Seems blogs being hit by comment spam is growing worse with each passing day and as such the talk of the town in the MoveableType community has been how to stop as much of it as possible. There’s a thread devoted to this topic over at ScriptyGoddess that lists off five possible solutions including the MT-Blacklist plugin by Jay Allen that I talked about the other day (and which I now have successfully running here at SEB). A couple of the other interesting solutions include a variation on the Captcha Turing Test as an MT Plugin written by James Seng who has since gone on to develop a new method utilizing a Bayesian filtering process that’s even better. In fact, I think he has removed his first plugin from his site.
The Captcha Turing Test is familiar to anyone who has signed up for a Hotmail or Yahoo webmail account. It presents you with a randomly generated code inside of a graphic image that a user has to enter correctly before their account will be set up. The SEB Forums make use of this method of verification during registration. It works pretty well in defeating bots due to the way the code is displayed, but it makes it difficult for handicapped users or people who have graphics turned off in their browsers to participate.
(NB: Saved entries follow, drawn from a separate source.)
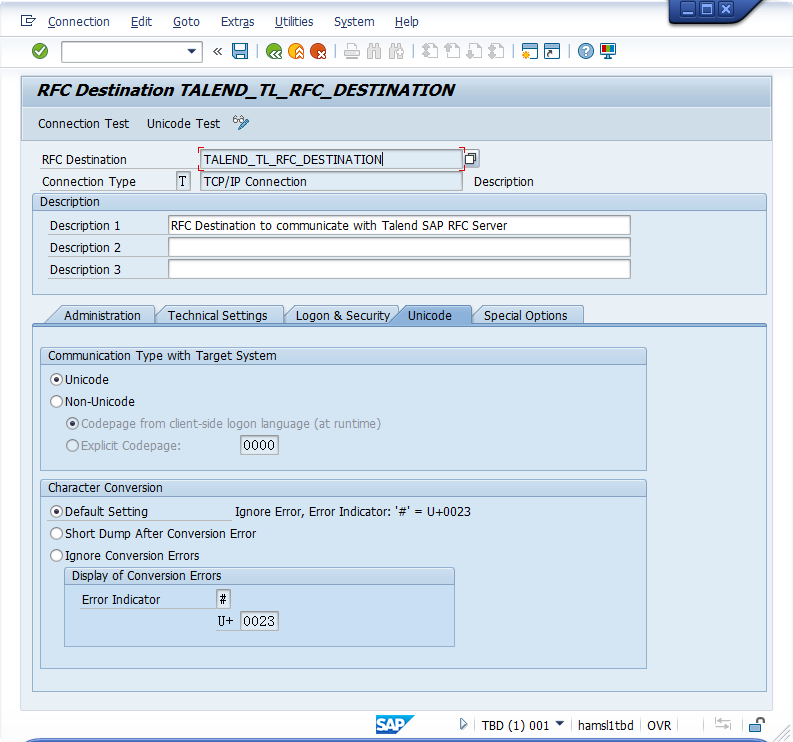Choose Short Dump After Conversion Error
The width and height of the screenshot is (793, 742).
57,534
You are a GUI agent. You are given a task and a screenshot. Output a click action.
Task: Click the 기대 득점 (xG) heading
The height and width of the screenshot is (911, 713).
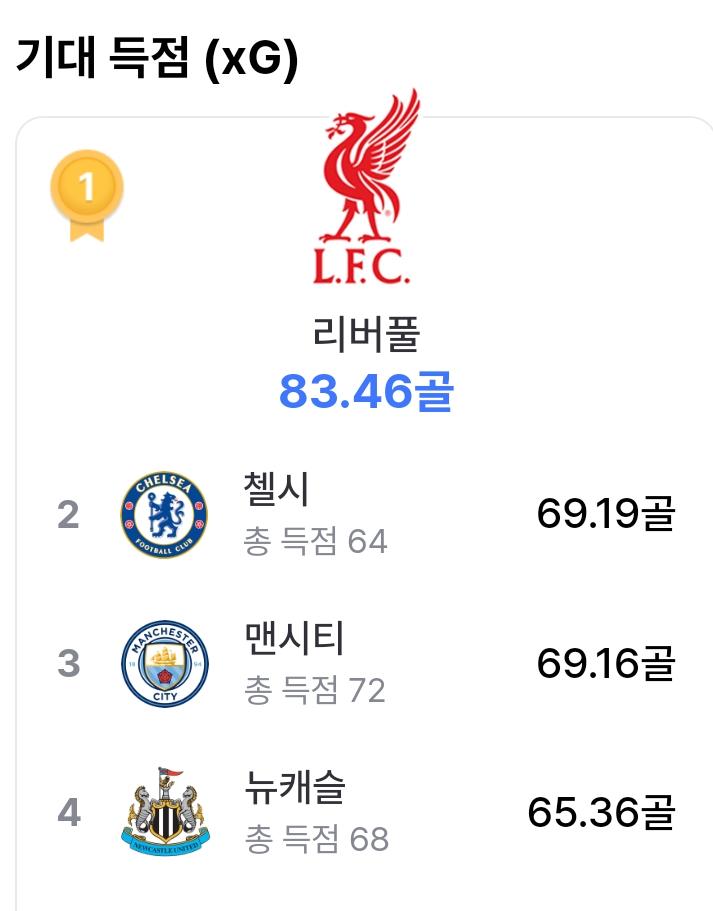157,58
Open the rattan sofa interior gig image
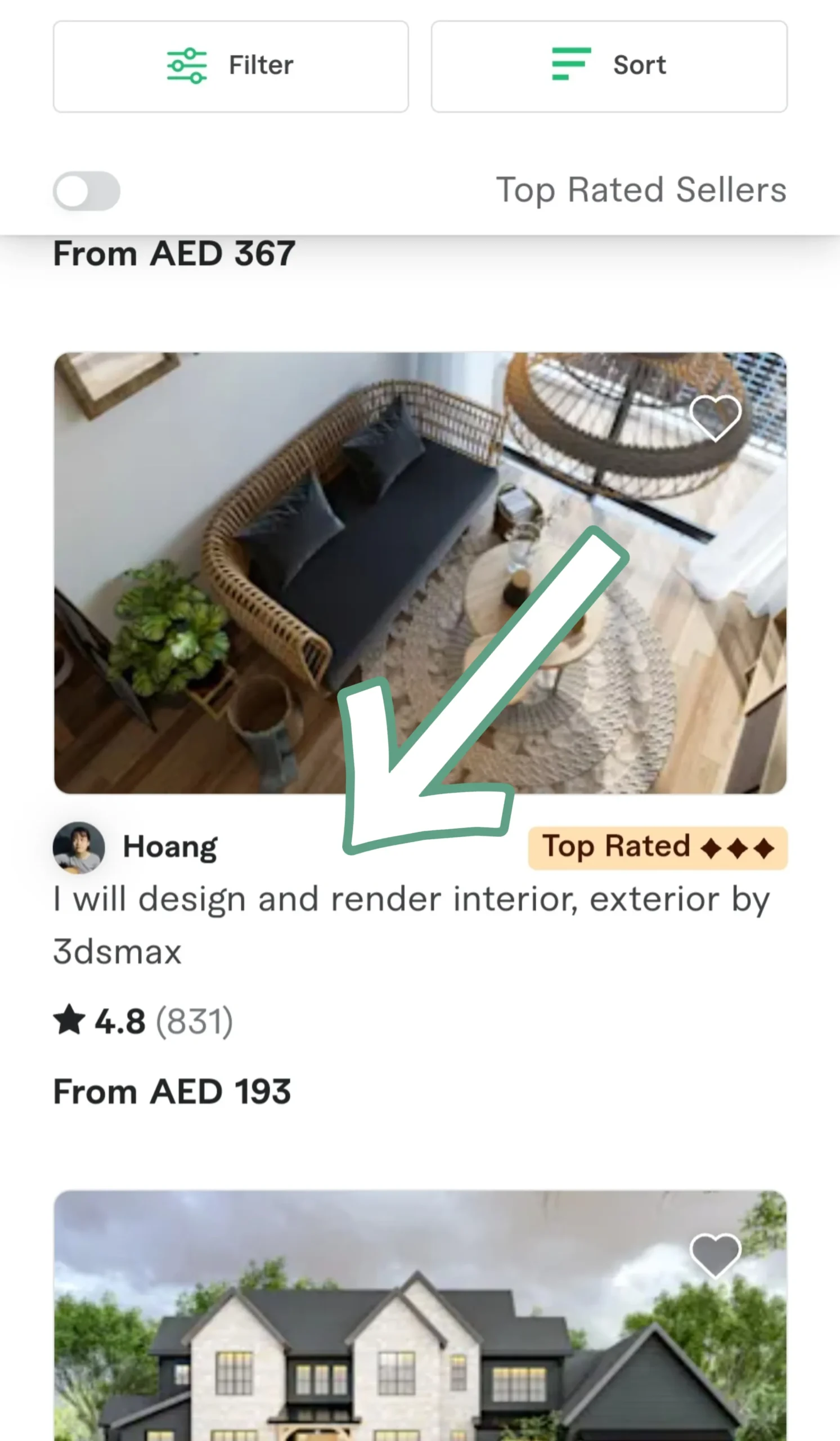 tap(421, 573)
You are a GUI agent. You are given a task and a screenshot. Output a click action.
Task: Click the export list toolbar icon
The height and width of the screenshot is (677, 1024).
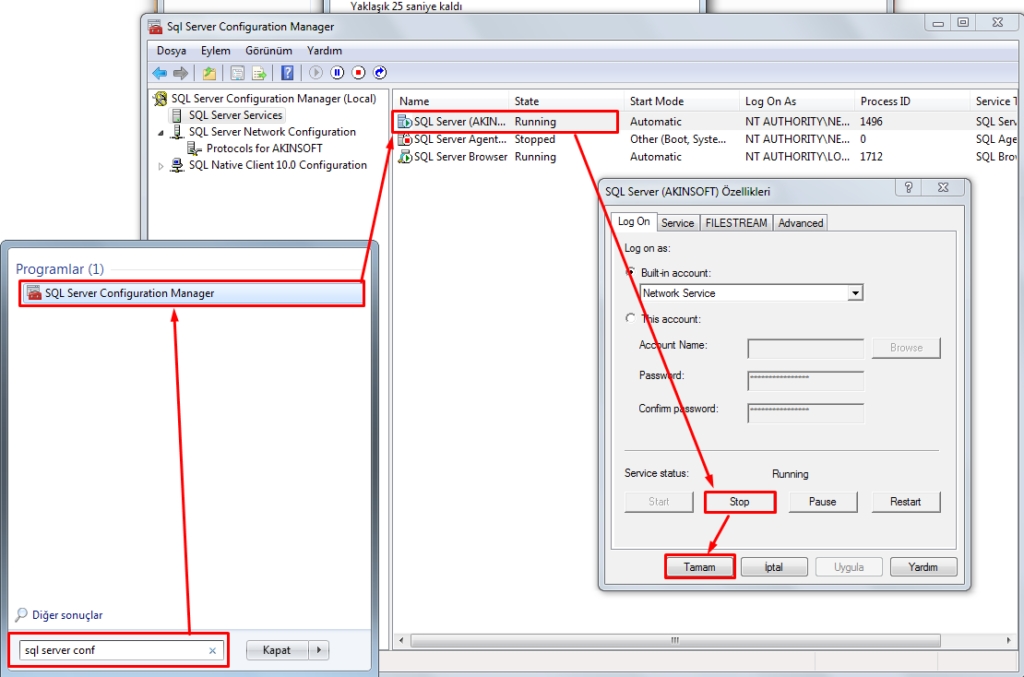pos(259,73)
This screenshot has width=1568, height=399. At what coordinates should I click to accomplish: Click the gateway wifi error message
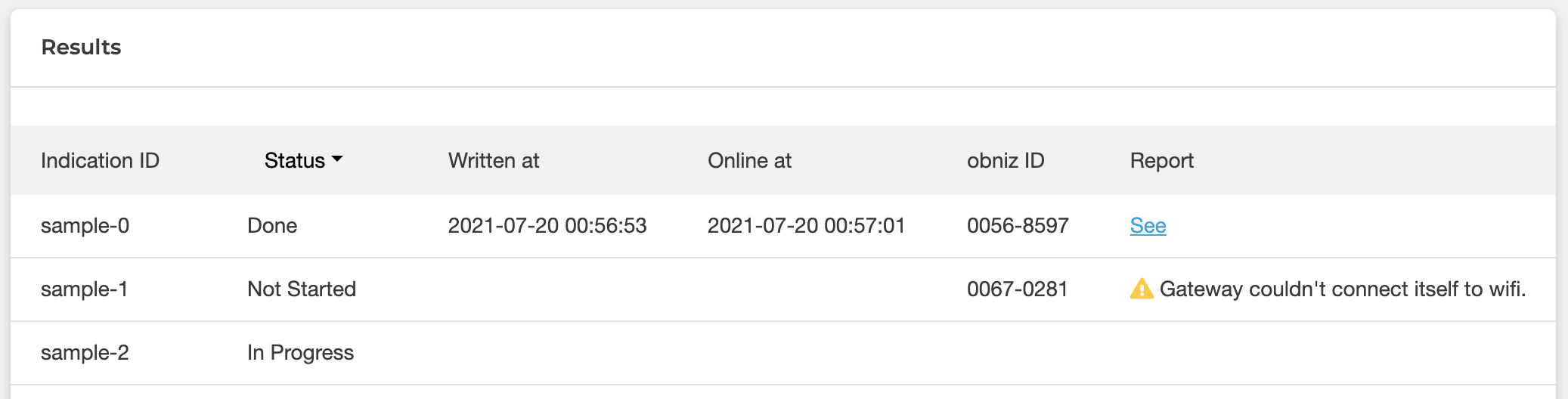coord(1343,289)
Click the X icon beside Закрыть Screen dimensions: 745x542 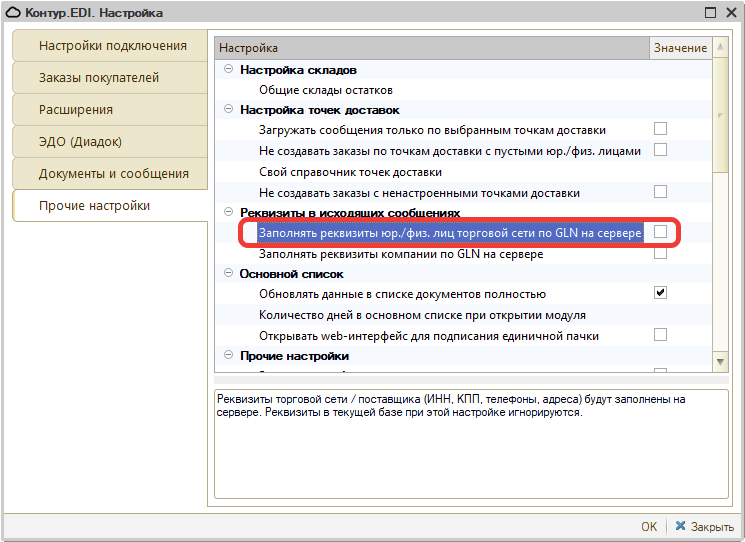(x=681, y=526)
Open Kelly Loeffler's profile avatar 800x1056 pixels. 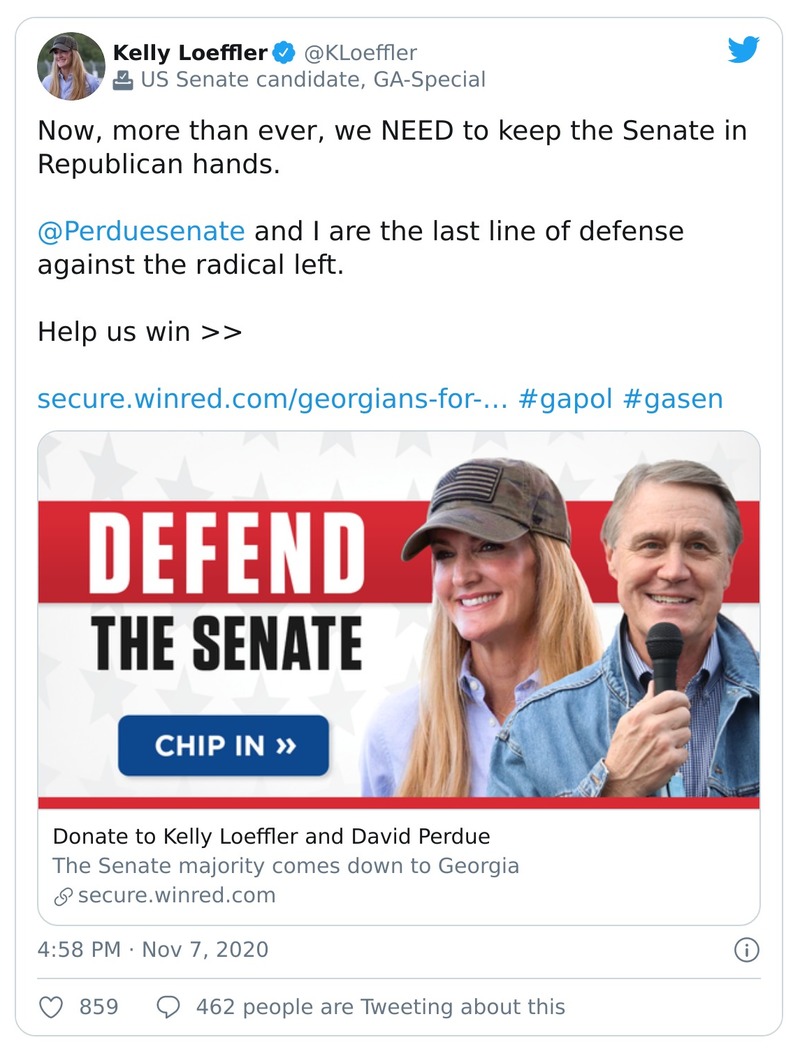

So James went on to develop a new plugin that uses Bayesian based comment filter which is already gaining popularity as a means of fighting email spam. This method takes the idea of a blacklist similar to what MT-Blacklist generates and builds on it. Instead of just looking for known URL fragments, the Bayesian method looks at the entire content of the comment submission and ranks it based on how likely the words used and URLs listed are from a spam comment. Using a form of fuzzy logic the filter makes a guess at whether or not the comment is spam and blocks it if it thinks it is.
The disadvantage to this method is that you have to “train” the filter at first as it will generate some false positives and miss some real spam at the start. The advantage though is that after a little training the filter will block new spam comments without having to be taught as compared to MT-Blacklist which can only block sites that have their URL fragments in it’s blacklist to begin with. If it’s implemented well the Bayesian method should be the least amount of work to maintain for the benefits it offers. Those of you who use Thunderbird or Mozilla for your email client may already be familiar with the Bayesian method as it’s implemented very well in that email client.
I like MT-Blacklist, but I’ll probably try out James’ Bayesian filter as well this weekend to see if it’s a worthy successor as I’m already sold on the Bayesian method from using Thunderbird.
Either way, it’s impressive and a testament to the MT community that there are already several different ways to try and combat this growing problem. If you’re running an MT based blog you’ll benefit from having several different methods to combat comment spam depending on your needs and preferences.